▶ _Task directions_: Retype the stretch of the data below from the line containing "Given: Expand the Active Candidates category" through the line containing "Looking at the", keeping every character unchanged. Leave the pictures out of your answer.
--- BEGIN Extracted entries ---
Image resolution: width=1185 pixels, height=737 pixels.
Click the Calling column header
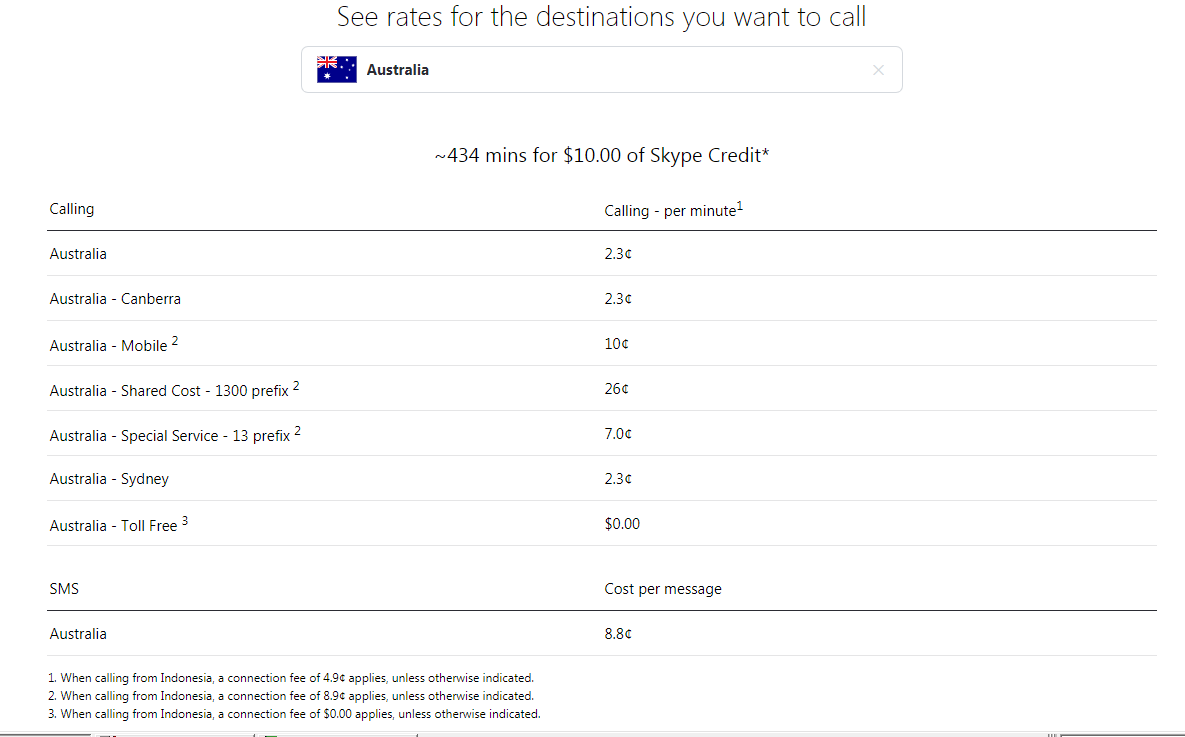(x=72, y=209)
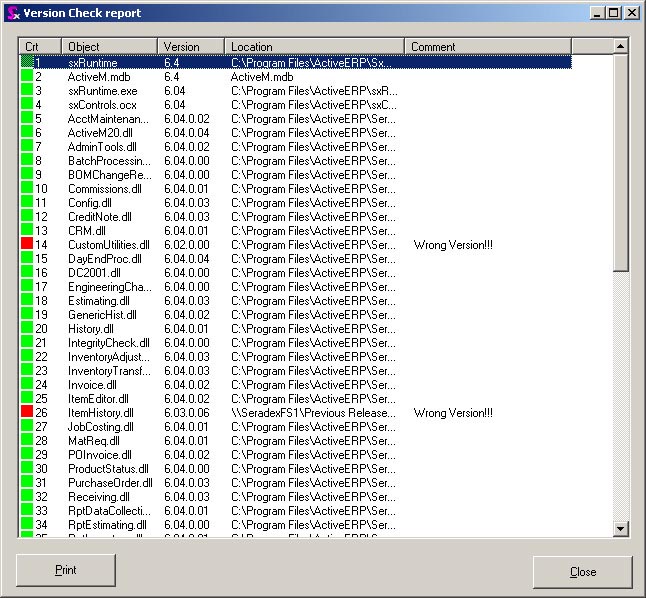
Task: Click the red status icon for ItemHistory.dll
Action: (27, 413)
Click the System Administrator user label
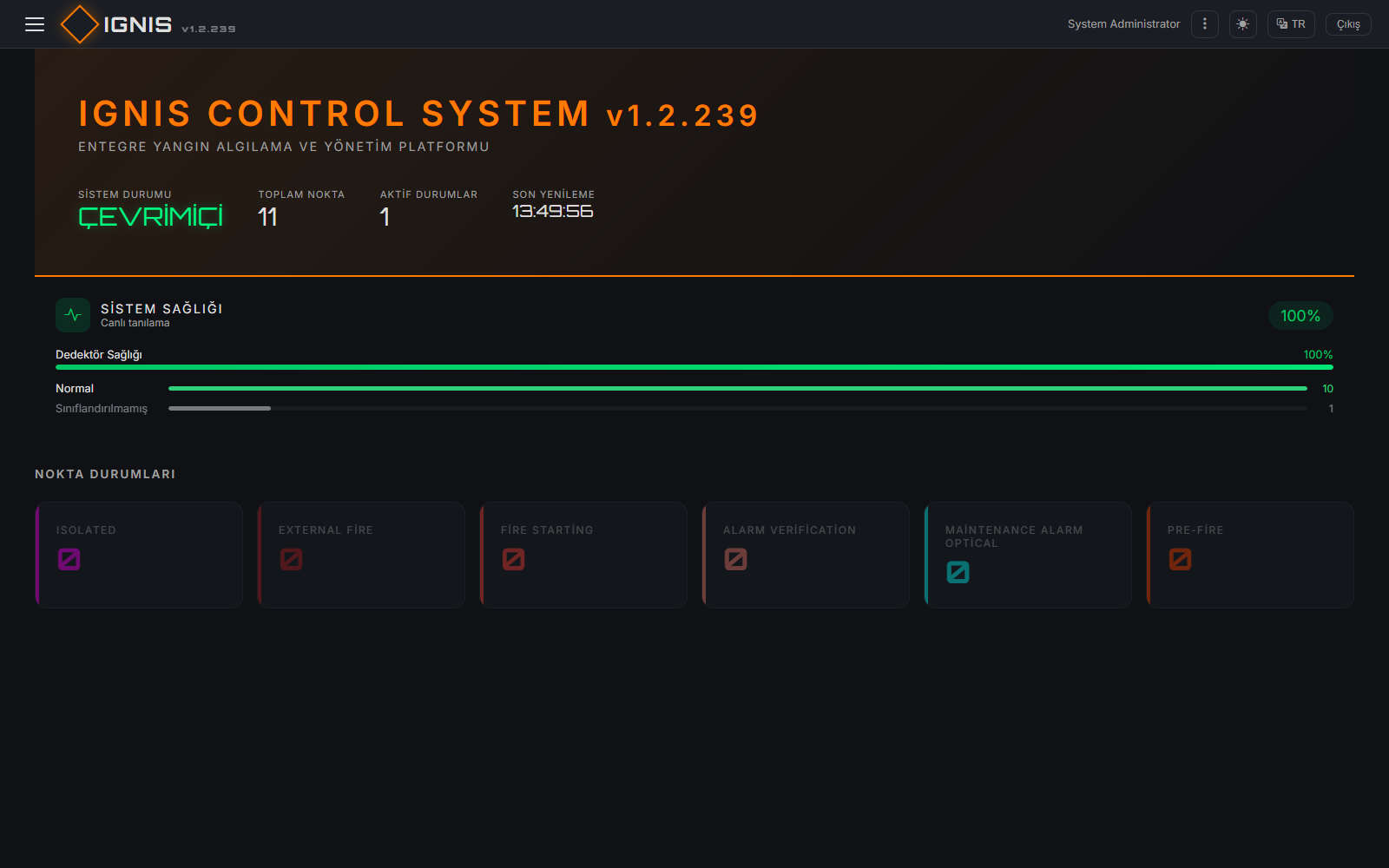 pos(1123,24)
--- END Extracted entries ---
--- BEGIN Extracted entries ---
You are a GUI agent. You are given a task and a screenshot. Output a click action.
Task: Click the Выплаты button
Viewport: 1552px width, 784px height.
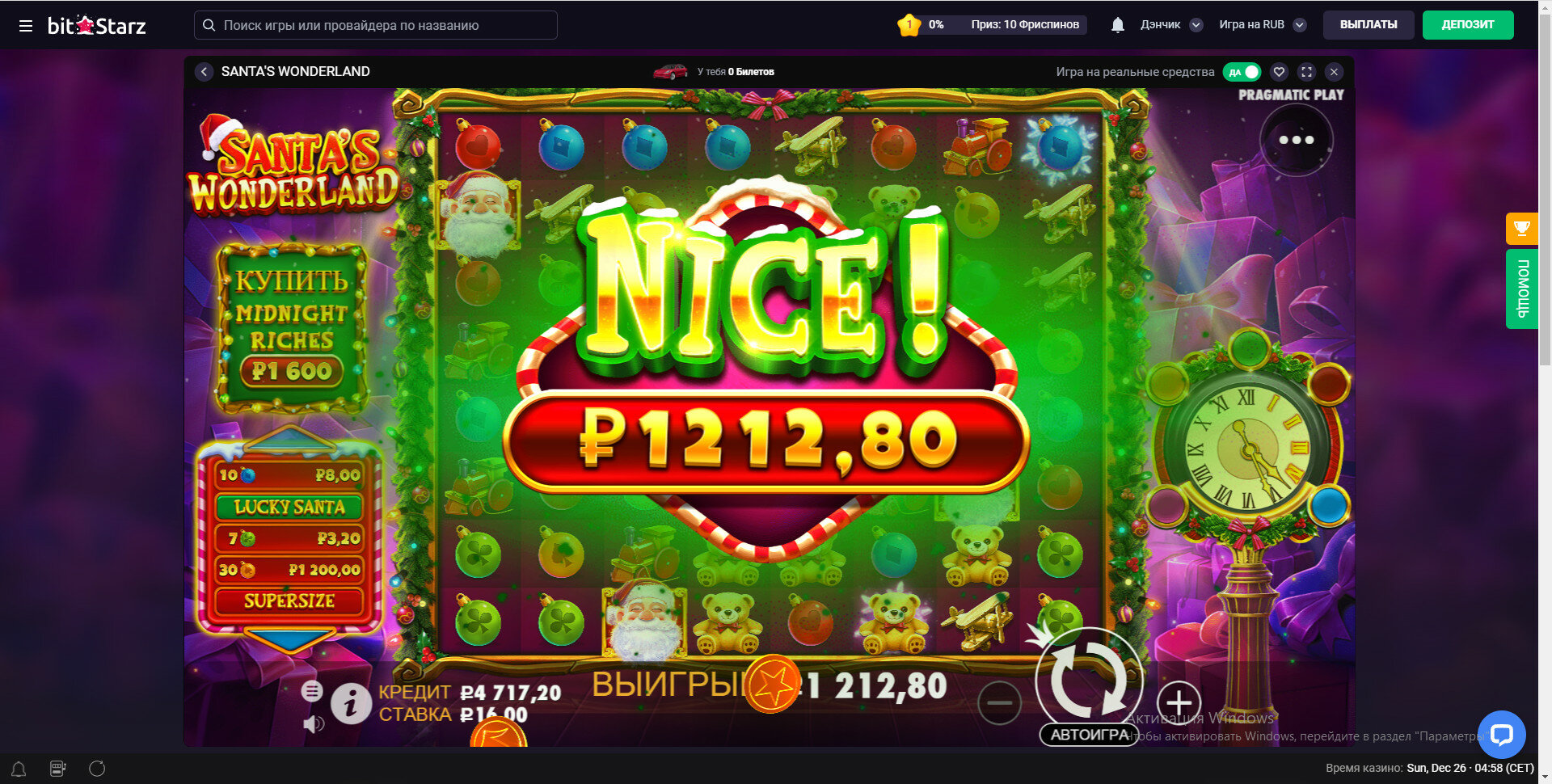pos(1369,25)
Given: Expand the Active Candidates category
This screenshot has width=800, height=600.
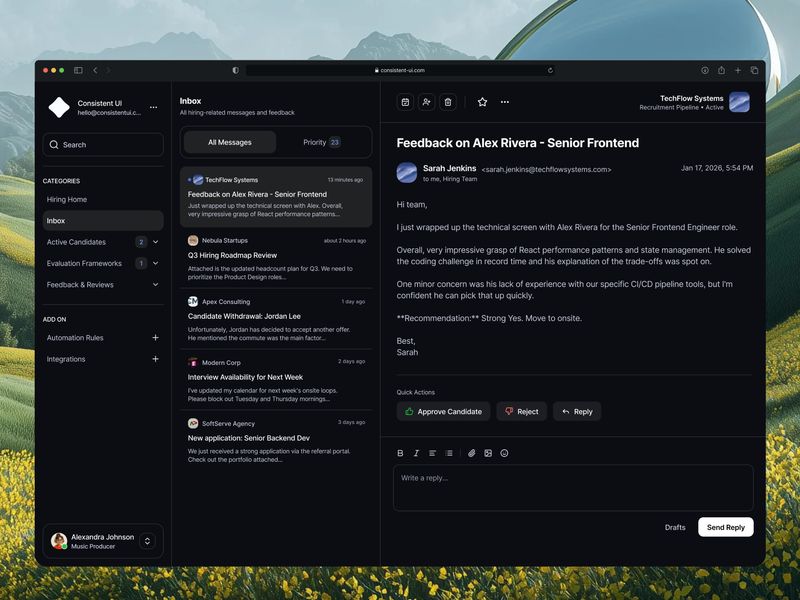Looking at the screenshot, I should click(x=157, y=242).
--- END Extracted entries ---
--- BEGIN Extracted entries ---
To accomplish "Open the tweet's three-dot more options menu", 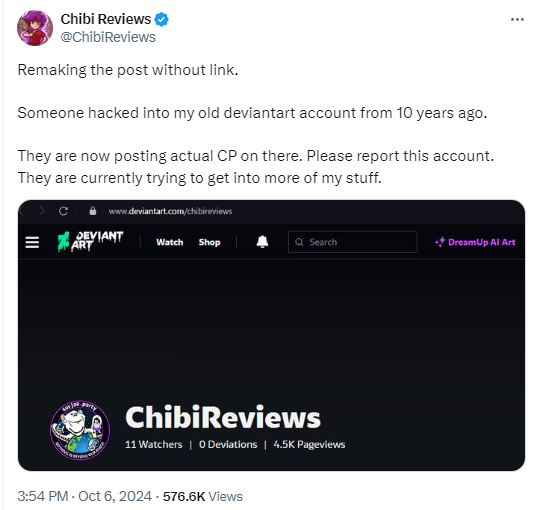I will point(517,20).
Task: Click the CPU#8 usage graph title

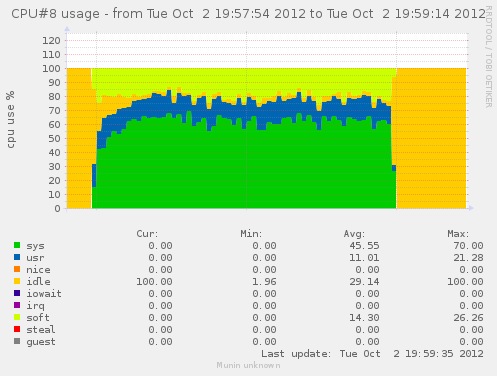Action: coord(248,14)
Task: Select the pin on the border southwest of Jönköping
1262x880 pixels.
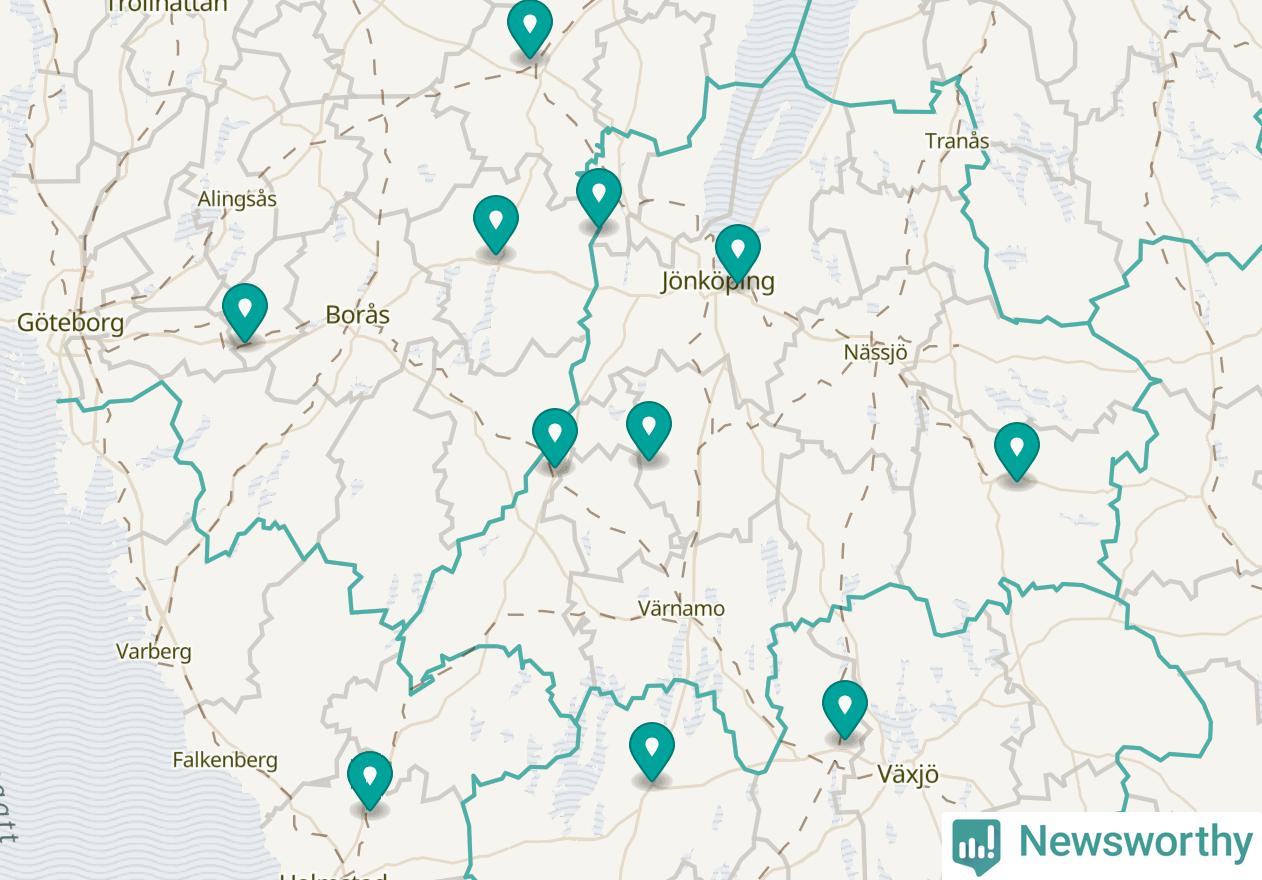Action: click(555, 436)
--- END Extracted entries ---
▶ _Exercise output_:
Given: Expand the Active Candidates category
This screenshot has width=800, height=600.
Looking at the screenshot, I should click(x=157, y=242).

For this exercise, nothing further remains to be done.